**Yapılacak iş:**
Okunacak metinde anlatıcının eşi, doktora çalışmasının deneysel kısmını yapmak için hangi kuruma gitmişti?

**Okunacak metin:**
________________

Yıl 1981. Eşim doktora çalışmasının deneysel kısmını yapmak üzere Alman bursiyeri olarak Karlsruhe Teknoloji Enstitüsü’ne gitmişti. Birkaç ay sonra ben de gitmiştim.

Eşim doktora deneylerine yoğunlaşmıştı, deney düzeneği üç katlı binada kuruluydu.,

Her katta ölçüm almak gerekiyordu.

Ben de bir katta ölçüm değerlerini alarak hem yardım ediyordum, hem de evde yalnız kalmamış oluyordum.

Her kadın gibi anne olmak istiyordum.

Türkiye’de bu anlamda sıkıntılar yaşamıştık.

Almanya’da can dostumuz Beate HOŞAĞASI hanım kendi doktorunu tavsiye etmişti ve beraber gitmiştik, doktoru ile bizi tanıştırmıştı. Gittiğimiz doktor hamilelik sürecimin kendi gözlemi altında geçirmem gerektiğini tavsiye etmişti. Tavsiyesine uymaktan başka yapacak bir şey yoktu.

Tedavi sürecim başladı, ilaç tedavisi yanında artık evde sırt üstü yatarak 9 ayın dolmasını beklemeye başlamıştım.

O yıllarda internet yok, uydudan Türkiye televizyonlarını izlemek gibi bir imkân hiç yok, yakınlarımla iletişim kurmak çok zordu, ancak kontörlü telefon kulübelerine gidip konuşabiliyorduk.

Bütün gün geçici oturduğumuz küçük öğrenci evimizde yalnızdım.

Türkiye’den götürdüğüm kitapları da okuyup bitirmiştim.

________________

**Gösterilen bilgiler:**

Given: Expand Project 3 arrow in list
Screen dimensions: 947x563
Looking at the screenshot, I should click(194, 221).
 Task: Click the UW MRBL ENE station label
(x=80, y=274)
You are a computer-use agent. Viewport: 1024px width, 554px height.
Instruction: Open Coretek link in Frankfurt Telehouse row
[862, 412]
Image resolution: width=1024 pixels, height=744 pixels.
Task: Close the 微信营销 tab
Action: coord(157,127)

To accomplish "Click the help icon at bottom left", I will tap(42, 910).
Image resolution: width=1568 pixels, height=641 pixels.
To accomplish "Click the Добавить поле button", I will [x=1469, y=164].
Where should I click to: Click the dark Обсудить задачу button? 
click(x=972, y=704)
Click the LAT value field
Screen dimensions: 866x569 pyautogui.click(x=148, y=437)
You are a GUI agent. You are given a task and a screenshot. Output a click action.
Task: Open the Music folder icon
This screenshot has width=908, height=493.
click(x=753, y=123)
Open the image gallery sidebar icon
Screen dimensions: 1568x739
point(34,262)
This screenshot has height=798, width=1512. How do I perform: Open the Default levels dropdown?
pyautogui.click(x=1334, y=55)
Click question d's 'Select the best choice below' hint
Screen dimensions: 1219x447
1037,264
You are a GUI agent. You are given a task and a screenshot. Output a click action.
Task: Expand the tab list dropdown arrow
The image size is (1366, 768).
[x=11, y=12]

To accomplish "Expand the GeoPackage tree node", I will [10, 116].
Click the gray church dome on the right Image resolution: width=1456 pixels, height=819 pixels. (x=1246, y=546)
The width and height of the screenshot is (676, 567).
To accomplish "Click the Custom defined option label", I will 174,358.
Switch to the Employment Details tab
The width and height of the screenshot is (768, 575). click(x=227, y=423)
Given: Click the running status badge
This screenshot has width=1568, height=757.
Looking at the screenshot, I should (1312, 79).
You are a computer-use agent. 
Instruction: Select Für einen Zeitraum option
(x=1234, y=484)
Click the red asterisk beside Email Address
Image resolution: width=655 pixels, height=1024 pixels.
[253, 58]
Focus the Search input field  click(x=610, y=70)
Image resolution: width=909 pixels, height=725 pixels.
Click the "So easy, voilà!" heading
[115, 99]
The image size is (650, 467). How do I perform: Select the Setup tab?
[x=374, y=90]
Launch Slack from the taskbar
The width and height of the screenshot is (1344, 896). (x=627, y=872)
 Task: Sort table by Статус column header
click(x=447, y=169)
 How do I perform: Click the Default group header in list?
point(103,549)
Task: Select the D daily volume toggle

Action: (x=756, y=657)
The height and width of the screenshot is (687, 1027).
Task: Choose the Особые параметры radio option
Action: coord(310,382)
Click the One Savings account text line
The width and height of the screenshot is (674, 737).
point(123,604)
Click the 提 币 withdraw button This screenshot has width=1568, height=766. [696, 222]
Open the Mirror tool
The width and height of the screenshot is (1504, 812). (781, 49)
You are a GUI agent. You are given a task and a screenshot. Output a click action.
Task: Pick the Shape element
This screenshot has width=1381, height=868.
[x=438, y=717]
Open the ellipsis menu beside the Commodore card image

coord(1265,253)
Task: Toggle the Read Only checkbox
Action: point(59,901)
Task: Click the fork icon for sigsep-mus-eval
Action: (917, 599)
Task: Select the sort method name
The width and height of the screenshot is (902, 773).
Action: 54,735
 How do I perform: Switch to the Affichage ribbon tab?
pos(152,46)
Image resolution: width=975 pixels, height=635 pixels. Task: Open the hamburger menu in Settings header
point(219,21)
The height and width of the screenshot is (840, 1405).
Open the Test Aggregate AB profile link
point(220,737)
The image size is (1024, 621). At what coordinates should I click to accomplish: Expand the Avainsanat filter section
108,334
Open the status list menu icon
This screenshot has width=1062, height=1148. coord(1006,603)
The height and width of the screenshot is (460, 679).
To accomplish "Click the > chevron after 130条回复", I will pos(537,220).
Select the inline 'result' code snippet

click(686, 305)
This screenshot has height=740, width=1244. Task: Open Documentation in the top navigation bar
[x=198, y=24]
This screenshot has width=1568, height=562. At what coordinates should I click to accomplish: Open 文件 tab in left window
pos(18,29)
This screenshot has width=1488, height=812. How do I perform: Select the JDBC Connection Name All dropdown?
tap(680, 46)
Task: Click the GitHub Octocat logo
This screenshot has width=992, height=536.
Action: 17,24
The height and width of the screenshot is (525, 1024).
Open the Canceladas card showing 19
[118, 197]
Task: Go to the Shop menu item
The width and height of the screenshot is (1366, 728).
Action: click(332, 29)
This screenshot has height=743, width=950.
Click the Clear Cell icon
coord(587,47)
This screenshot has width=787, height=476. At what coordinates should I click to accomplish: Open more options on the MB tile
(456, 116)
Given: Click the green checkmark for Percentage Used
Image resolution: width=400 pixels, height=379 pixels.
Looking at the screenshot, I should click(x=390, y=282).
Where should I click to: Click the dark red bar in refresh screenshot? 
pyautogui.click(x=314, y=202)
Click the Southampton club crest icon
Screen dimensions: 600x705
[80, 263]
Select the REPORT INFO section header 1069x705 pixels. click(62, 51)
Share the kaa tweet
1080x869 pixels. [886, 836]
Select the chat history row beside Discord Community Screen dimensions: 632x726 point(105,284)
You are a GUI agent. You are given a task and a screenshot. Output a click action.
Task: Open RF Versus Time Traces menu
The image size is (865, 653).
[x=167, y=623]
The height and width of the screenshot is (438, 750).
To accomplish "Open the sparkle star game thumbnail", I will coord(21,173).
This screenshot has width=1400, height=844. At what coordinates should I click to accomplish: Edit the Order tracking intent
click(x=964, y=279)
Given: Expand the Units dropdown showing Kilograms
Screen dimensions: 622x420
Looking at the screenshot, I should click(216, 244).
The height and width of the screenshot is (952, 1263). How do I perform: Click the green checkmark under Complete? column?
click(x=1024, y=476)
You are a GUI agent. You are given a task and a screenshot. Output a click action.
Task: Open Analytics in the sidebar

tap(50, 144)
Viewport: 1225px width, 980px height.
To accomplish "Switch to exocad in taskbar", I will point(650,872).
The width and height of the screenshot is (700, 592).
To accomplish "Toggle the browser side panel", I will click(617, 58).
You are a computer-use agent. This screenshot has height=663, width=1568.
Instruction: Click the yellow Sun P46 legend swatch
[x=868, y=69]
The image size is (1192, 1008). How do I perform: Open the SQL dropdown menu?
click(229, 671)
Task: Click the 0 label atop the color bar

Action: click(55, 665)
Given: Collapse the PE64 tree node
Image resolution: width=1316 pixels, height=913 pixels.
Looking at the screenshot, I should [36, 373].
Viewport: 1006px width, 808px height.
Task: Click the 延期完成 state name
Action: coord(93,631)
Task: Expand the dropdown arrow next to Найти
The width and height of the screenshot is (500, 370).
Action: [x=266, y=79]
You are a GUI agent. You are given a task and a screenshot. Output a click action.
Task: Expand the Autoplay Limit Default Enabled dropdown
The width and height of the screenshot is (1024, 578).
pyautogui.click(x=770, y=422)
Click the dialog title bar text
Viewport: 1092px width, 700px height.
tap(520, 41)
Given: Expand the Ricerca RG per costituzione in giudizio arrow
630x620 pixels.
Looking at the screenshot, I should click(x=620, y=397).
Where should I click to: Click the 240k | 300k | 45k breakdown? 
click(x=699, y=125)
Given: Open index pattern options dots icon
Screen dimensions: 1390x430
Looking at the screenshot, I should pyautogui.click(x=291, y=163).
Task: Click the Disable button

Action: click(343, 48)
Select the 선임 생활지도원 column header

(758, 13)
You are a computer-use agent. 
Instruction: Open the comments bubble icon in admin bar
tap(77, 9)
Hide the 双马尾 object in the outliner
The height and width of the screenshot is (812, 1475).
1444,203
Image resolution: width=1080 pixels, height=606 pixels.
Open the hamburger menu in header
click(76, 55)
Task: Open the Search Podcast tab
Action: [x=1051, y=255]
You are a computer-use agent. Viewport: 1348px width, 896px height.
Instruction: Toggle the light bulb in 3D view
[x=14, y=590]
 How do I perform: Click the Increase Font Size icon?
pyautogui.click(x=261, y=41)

________________

**Görevin cevabı:**
Karlsruhe Teknoloji Enstitüsü’ne.